## What you will do:
Look below for the line that contains "Where should I", then copy it and each following line to the end of the records, minus any pictures.

◇ ◇ ◇ ◇

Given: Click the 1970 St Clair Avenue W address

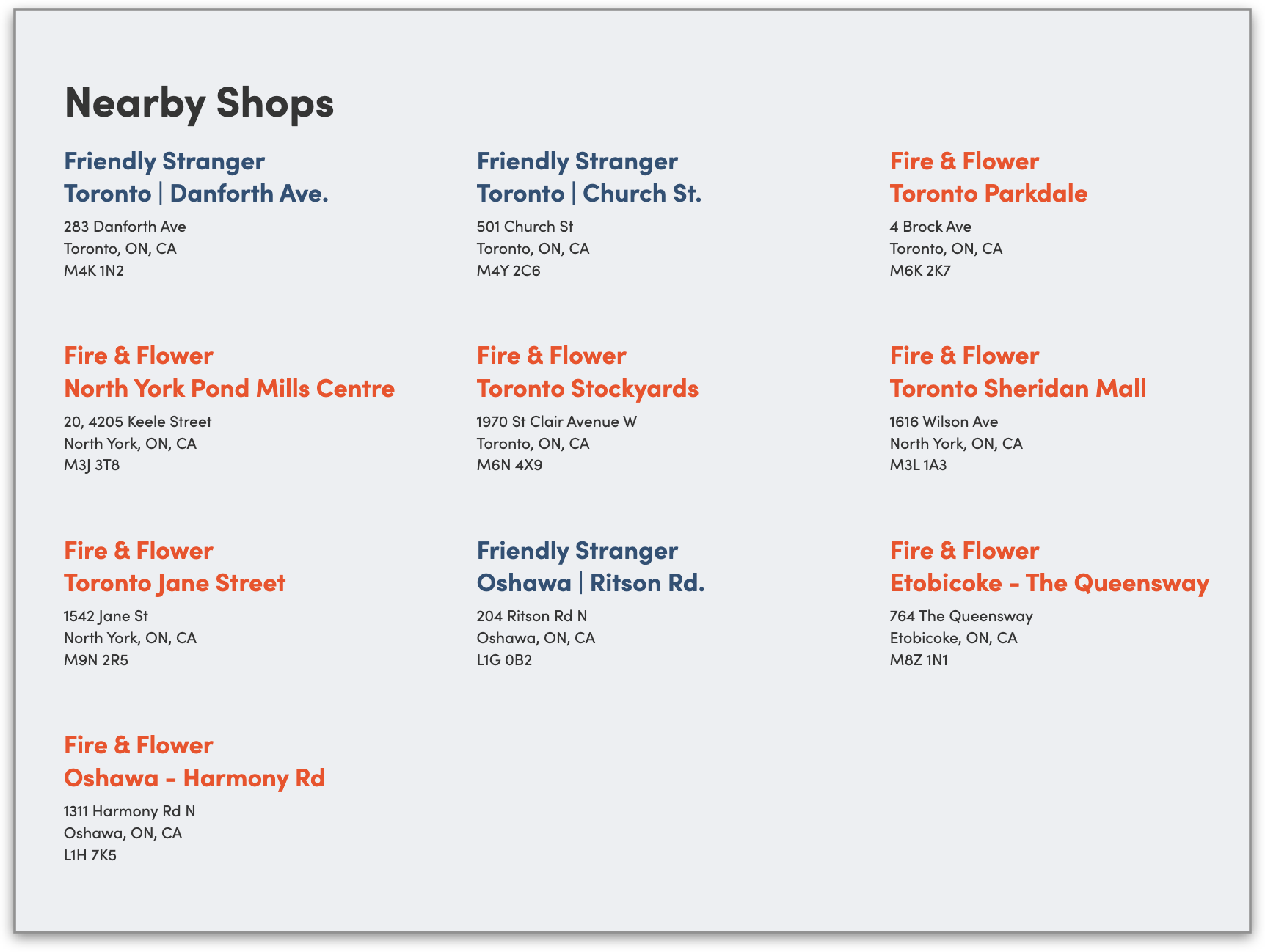Looking at the screenshot, I should tap(556, 422).
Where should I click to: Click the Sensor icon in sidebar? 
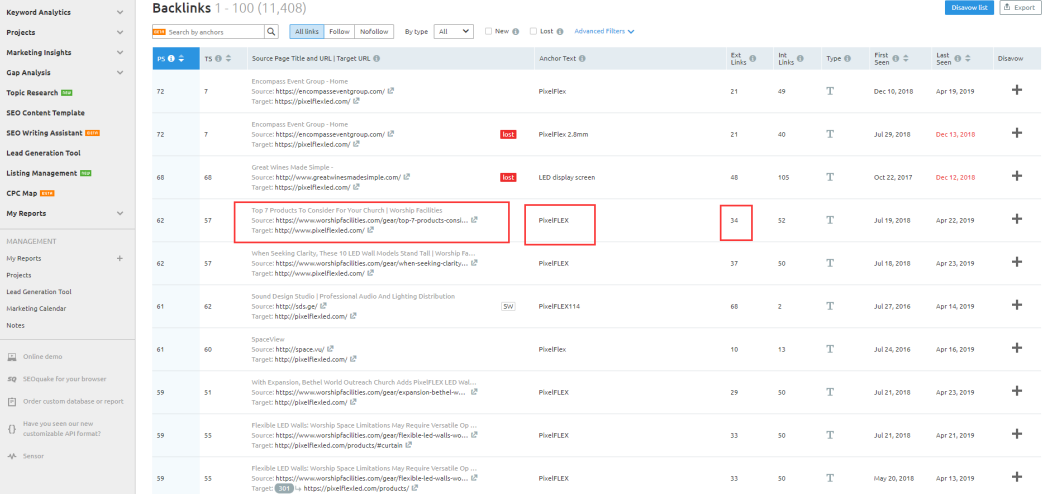pos(11,456)
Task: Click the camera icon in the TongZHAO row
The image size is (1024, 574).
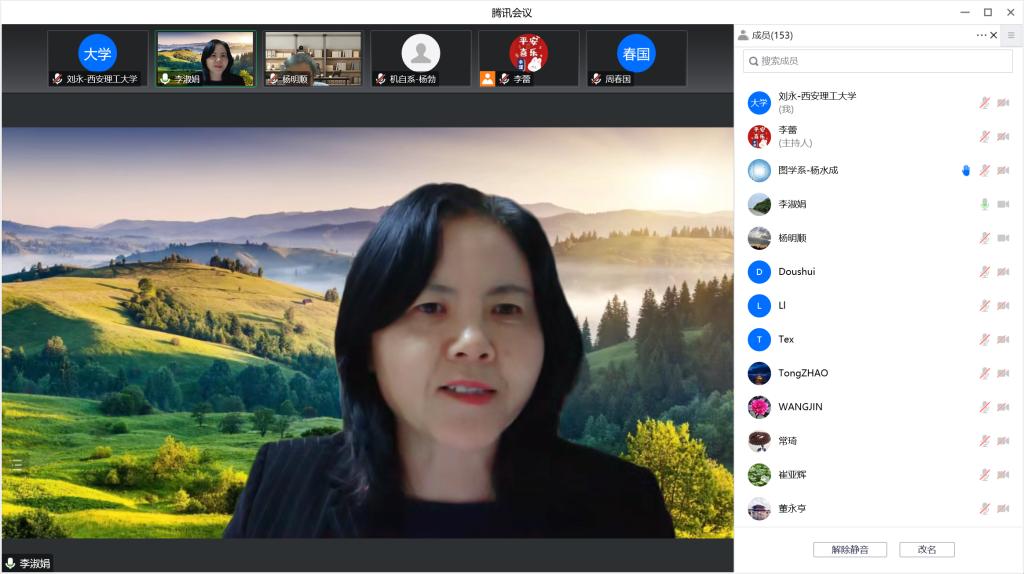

◇ ◇ ◇ ◇

## Answer space:
Where should I click to: Click the Sensor icon in sidebar? 
pos(11,456)
Task: Click the camera icon in the TongZHAO row
The image size is (1024, 574).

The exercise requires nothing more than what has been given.